REQUIRED ACTION — Please find the lines in the following records that hold "https", and copy them.

[Stored items]
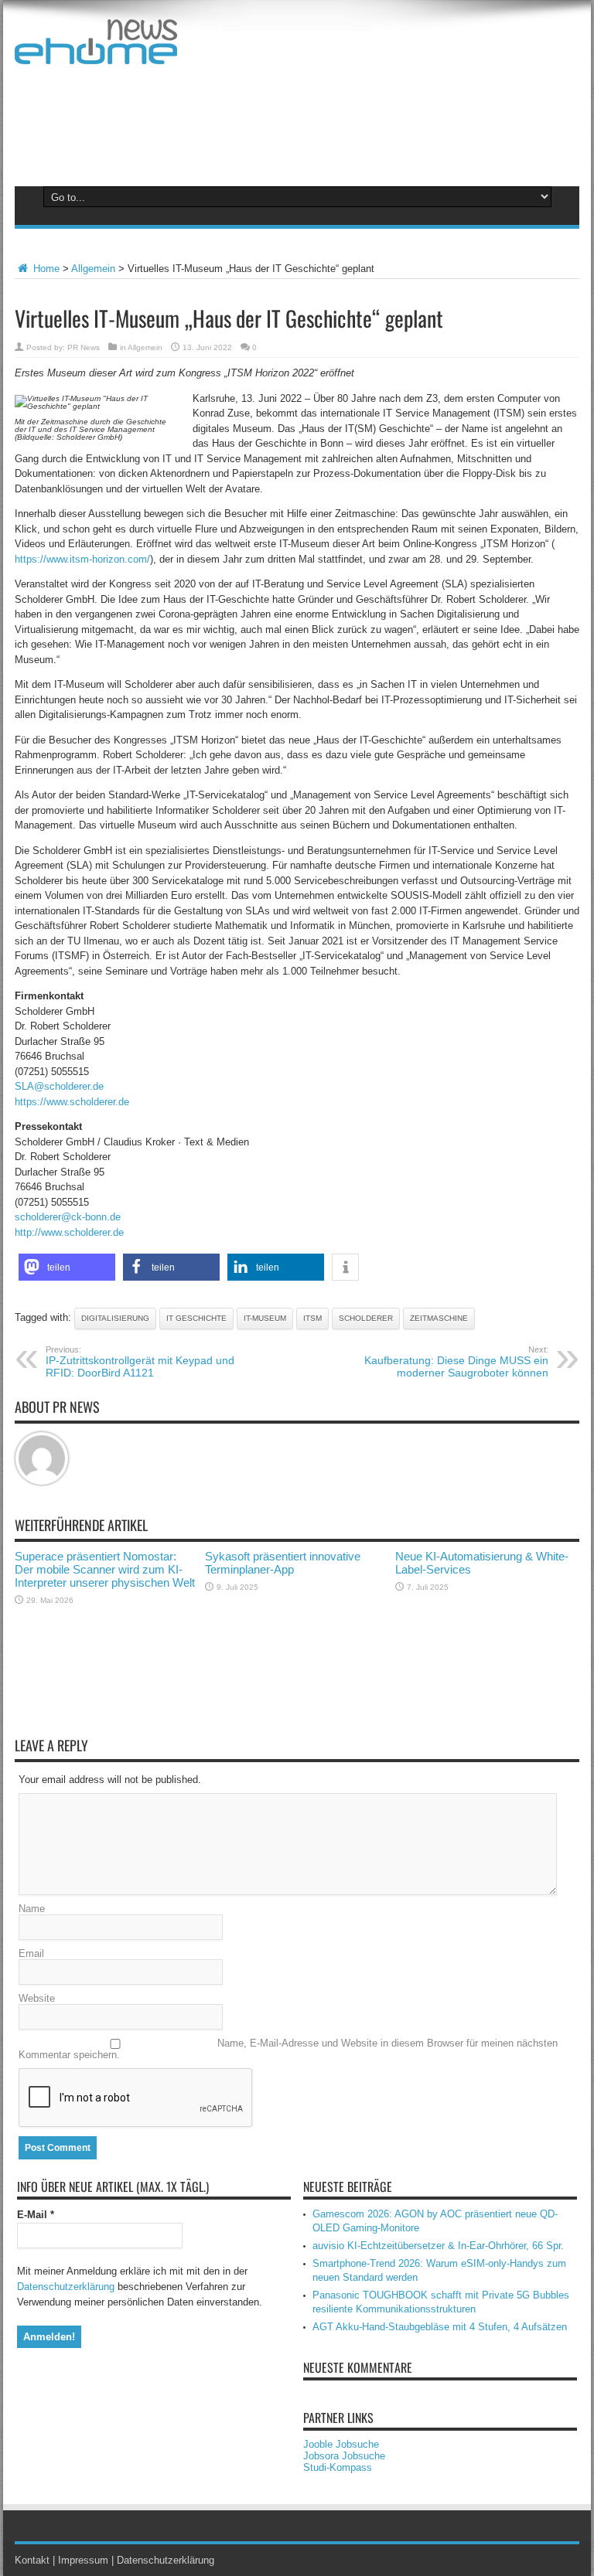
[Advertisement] (297, 122)
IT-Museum (265, 1318)
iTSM (312, 1318)
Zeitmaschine (439, 1318)
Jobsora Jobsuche (344, 2456)
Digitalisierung (115, 1318)
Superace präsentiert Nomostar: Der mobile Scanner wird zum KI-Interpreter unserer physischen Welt (105, 1569)
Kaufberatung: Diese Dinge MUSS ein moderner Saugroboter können (456, 1362)
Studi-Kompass (337, 2467)
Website (37, 1998)
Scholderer (366, 1318)
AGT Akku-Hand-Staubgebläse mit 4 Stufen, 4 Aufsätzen (439, 2327)
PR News (83, 347)
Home (45, 268)
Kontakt (32, 2560)
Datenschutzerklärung (65, 2286)
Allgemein (93, 268)
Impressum (83, 2560)
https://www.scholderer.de (72, 1102)
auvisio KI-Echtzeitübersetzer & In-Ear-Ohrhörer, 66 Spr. (438, 2245)
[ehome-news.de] (96, 52)
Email (31, 1953)
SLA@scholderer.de (59, 1086)
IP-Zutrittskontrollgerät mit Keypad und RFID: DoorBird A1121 (140, 1362)
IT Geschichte (196, 1318)
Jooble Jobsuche (341, 2444)
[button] (67, 1267)
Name (32, 1908)
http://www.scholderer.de (69, 1232)
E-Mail (35, 2214)
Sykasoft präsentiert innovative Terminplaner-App (282, 1563)
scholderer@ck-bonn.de (68, 1217)
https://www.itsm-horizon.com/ (82, 559)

REPLY —
https://www.scholderer.de (72, 1102)
https://www.itsm-horizon.com/ (82, 559)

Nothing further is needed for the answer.